== Segment start ==

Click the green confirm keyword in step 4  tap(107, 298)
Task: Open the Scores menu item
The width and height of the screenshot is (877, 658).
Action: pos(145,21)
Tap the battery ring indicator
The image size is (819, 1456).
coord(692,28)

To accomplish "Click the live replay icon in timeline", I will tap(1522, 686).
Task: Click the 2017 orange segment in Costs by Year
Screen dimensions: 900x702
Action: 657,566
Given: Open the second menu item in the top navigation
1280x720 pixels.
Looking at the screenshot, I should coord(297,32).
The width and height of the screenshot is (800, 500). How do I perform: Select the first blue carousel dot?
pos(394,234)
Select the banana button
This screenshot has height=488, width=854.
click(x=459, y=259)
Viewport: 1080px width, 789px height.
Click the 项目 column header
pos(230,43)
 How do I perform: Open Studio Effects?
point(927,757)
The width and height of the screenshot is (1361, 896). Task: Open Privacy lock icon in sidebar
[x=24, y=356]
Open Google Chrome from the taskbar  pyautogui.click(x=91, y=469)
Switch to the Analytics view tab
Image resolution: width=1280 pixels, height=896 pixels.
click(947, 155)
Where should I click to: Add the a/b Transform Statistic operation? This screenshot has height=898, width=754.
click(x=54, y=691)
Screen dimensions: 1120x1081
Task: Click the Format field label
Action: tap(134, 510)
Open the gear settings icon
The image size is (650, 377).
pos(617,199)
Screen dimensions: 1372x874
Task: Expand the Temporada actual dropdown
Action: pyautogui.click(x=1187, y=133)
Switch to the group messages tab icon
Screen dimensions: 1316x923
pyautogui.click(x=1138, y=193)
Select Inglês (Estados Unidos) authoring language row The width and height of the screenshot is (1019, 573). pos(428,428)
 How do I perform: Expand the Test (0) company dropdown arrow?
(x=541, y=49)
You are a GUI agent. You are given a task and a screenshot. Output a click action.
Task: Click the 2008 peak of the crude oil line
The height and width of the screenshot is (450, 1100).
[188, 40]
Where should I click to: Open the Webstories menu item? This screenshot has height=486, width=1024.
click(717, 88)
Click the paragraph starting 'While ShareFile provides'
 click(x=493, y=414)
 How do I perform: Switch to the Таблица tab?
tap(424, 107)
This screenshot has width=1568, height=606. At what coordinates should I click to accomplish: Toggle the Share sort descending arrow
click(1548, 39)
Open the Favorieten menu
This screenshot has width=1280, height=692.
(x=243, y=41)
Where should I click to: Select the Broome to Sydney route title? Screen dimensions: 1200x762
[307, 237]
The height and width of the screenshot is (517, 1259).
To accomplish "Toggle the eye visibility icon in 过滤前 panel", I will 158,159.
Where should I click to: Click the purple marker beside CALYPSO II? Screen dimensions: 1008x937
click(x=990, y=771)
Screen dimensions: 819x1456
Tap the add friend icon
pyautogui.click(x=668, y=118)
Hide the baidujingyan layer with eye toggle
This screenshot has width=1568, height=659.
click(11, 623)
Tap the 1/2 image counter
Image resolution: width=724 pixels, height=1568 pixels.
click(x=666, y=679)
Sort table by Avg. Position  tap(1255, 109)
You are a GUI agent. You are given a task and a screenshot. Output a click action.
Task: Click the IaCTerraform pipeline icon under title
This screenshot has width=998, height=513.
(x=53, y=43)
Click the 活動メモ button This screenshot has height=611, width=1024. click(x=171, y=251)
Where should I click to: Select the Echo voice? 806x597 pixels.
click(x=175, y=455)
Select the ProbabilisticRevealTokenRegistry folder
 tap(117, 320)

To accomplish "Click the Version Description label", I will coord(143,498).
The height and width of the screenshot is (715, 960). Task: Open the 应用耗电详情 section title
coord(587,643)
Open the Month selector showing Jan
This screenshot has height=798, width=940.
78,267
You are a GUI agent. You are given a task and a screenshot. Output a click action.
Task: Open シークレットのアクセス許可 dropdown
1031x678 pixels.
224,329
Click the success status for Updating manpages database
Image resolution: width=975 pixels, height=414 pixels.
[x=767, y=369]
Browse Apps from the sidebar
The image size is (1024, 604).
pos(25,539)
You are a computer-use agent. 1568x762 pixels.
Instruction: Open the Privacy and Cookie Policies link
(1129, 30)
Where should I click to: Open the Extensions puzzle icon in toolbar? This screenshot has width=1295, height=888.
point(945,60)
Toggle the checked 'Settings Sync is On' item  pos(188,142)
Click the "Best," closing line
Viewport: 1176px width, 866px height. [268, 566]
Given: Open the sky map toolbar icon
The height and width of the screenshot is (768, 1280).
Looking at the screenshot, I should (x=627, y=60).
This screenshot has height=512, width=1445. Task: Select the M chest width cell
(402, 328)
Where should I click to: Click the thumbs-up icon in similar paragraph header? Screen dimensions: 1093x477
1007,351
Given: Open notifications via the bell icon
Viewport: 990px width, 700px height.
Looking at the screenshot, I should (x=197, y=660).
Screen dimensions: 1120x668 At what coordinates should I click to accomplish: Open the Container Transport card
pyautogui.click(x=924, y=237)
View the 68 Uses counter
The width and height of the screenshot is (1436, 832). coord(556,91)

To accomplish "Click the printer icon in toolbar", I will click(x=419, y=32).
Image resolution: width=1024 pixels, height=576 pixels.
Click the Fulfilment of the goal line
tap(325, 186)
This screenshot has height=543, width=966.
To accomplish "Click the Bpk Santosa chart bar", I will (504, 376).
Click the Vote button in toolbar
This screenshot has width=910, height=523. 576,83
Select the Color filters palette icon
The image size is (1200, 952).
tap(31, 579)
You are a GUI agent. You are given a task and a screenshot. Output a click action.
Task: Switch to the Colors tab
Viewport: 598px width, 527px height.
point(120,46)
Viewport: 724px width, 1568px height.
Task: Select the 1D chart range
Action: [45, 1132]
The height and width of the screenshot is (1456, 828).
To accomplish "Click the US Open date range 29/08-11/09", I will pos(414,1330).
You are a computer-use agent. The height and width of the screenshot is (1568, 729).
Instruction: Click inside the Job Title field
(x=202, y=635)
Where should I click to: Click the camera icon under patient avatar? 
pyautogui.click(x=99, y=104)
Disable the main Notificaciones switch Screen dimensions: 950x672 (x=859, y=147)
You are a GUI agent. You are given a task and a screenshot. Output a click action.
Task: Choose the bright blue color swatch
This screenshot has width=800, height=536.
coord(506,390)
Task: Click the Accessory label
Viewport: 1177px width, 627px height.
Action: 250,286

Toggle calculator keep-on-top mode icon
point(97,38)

== Segment end ==

Task brief – The entries shown above must be reproduced in full, exactly as written.

Solution to this task –
Click the green confirm keyword in step 4  tap(107, 298)
Task: Open the Scores menu item
The width and height of the screenshot is (877, 658).
Action: pos(145,21)
Tap the battery ring indicator
The image size is (819, 1456).
coord(692,28)

To accomplish "Click the live replay icon in timeline", I will tap(1522, 686).
Task: Click the 2017 orange segment in Costs by Year
Screen dimensions: 900x702
Action: 657,566
Given: Open the second menu item in the top navigation
1280x720 pixels.
Looking at the screenshot, I should coord(297,32).
The width and height of the screenshot is (800, 500). How do I perform: Select the first blue carousel dot?
pos(394,234)
Select the banana button
This screenshot has height=488, width=854.
click(x=459, y=259)
Viewport: 1080px width, 789px height.
Click the 项目 column header
pos(230,43)
 How do I perform: Open Studio Effects?
point(927,757)
The width and height of the screenshot is (1361, 896). Task: Open Privacy lock icon in sidebar
[x=24, y=356]
Open Google Chrome from the taskbar  pyautogui.click(x=91, y=469)
Switch to the Analytics view tab
Image resolution: width=1280 pixels, height=896 pixels.
click(947, 155)
Where should I click to: Add the a/b Transform Statistic operation? This screenshot has height=898, width=754.
click(x=54, y=691)
Screen dimensions: 1120x1081
Task: Click the Format field label
Action: tap(134, 510)
Open the gear settings icon
The image size is (650, 377).
pos(617,199)
Screen dimensions: 1372x874
Task: Expand the Temporada actual dropdown
Action: pyautogui.click(x=1187, y=133)
Switch to the group messages tab icon
Screen dimensions: 1316x923
pyautogui.click(x=1138, y=193)
Select Inglês (Estados Unidos) authoring language row The width and height of the screenshot is (1019, 573). pos(428,428)
 How do I perform: Expand the Test (0) company dropdown arrow?
(x=541, y=49)
You are a GUI agent. You are given a task and a screenshot. Output a click action.
Task: Click the 2008 peak of the crude oil line
The height and width of the screenshot is (450, 1100).
[188, 40]
Where should I click to: Open the Webstories menu item? This screenshot has height=486, width=1024.
click(717, 88)
Click the paragraph starting 'While ShareFile provides'
 click(x=493, y=414)
 How do I perform: Switch to the Таблица tab?
tap(424, 107)
This screenshot has width=1568, height=606. At what coordinates should I click to accomplish: Toggle the Share sort descending arrow
click(1548, 39)
Open the Favorieten menu
This screenshot has width=1280, height=692.
(x=243, y=41)
Where should I click to: Select the Broome to Sydney route title? Screen dimensions: 1200x762
[307, 237]
The height and width of the screenshot is (517, 1259).
To accomplish "Toggle the eye visibility icon in 过滤前 panel", I will 158,159.
Where should I click to: Click the purple marker beside CALYPSO II? Screen dimensions: 1008x937
click(x=990, y=771)
Screen dimensions: 819x1456
Tap the add friend icon
pyautogui.click(x=668, y=118)
Hide the baidujingyan layer with eye toggle
This screenshot has width=1568, height=659.
click(11, 623)
Tap the 1/2 image counter
Image resolution: width=724 pixels, height=1568 pixels.
click(x=666, y=679)
Sort table by Avg. Position  tap(1255, 109)
You are a GUI agent. You are given a task and a screenshot. Output a click action.
Task: Click the IaCTerraform pipeline icon under title
This screenshot has width=998, height=513.
(x=53, y=43)
Click the 活動メモ button This screenshot has height=611, width=1024. click(x=171, y=251)
Where should I click to: Select the Echo voice? 806x597 pixels.
click(x=175, y=455)
Select the ProbabilisticRevealTokenRegistry folder
 tap(117, 320)

To accomplish "Click the Version Description label", I will coord(143,498).
The height and width of the screenshot is (715, 960). Task: Open the 应用耗电详情 section title
coord(587,643)
Open the Month selector showing Jan
This screenshot has height=798, width=940.
78,267
You are a GUI agent. You are given a task and a screenshot. Output a click action.
Task: Open シークレットのアクセス許可 dropdown
1031x678 pixels.
224,329
Click the success status for Updating manpages database
Image resolution: width=975 pixels, height=414 pixels.
[x=767, y=369]
Browse Apps from the sidebar
The image size is (1024, 604).
pos(25,539)
You are a computer-use agent. 1568x762 pixels.
Instruction: Open the Privacy and Cookie Policies link
(1129, 30)
Where should I click to: Open the Extensions puzzle icon in toolbar? This screenshot has width=1295, height=888.
point(945,60)
Toggle the checked 'Settings Sync is On' item  pos(188,142)
Click the "Best," closing line
Viewport: 1176px width, 866px height. [268, 566]
Given: Open the sky map toolbar icon
The height and width of the screenshot is (768, 1280).
Looking at the screenshot, I should (x=627, y=60).
This screenshot has height=512, width=1445. Task: Select the M chest width cell
(402, 328)
Where should I click to: Click the thumbs-up icon in similar paragraph header? Screen dimensions: 1093x477
1007,351
Given: Open notifications via the bell icon
Viewport: 990px width, 700px height.
Looking at the screenshot, I should (x=197, y=660).
Screen dimensions: 1120x668 At what coordinates should I click to accomplish: Open the Container Transport card
pyautogui.click(x=924, y=237)
View the 68 Uses counter
The width and height of the screenshot is (1436, 832). coord(556,91)

To accomplish "Click the printer icon in toolbar", I will click(x=419, y=32).
Image resolution: width=1024 pixels, height=576 pixels.
Click the Fulfilment of the goal line
tap(325, 186)
This screenshot has height=543, width=966.
To accomplish "Click the Bpk Santosa chart bar", I will (504, 376).
Click the Vote button in toolbar
This screenshot has width=910, height=523. 576,83
Select the Color filters palette icon
The image size is (1200, 952).
tap(31, 579)
You are a GUI agent. You are given a task and a screenshot. Output a click action.
Task: Switch to the Colors tab
Viewport: 598px width, 527px height.
point(120,46)
Viewport: 724px width, 1568px height.
Task: Select the 1D chart range
Action: [45, 1132]
The height and width of the screenshot is (1456, 828).
To accomplish "Click the US Open date range 29/08-11/09", I will pos(414,1330).
You are a computer-use agent. The height and width of the screenshot is (1568, 729).
Instruction: Click inside the Job Title field
(x=202, y=635)
Where should I click to: Click the camera icon under patient avatar? 
pyautogui.click(x=99, y=104)
Disable the main Notificaciones switch Screen dimensions: 950x672 (x=859, y=147)
You are a GUI agent. You are given a task and a screenshot. Output a click action.
Task: Choose the bright blue color swatch
This screenshot has width=800, height=536.
coord(506,390)
Task: Click the Accessory label
Viewport: 1177px width, 627px height.
Action: 250,286

Toggle calculator keep-on-top mode icon
point(97,38)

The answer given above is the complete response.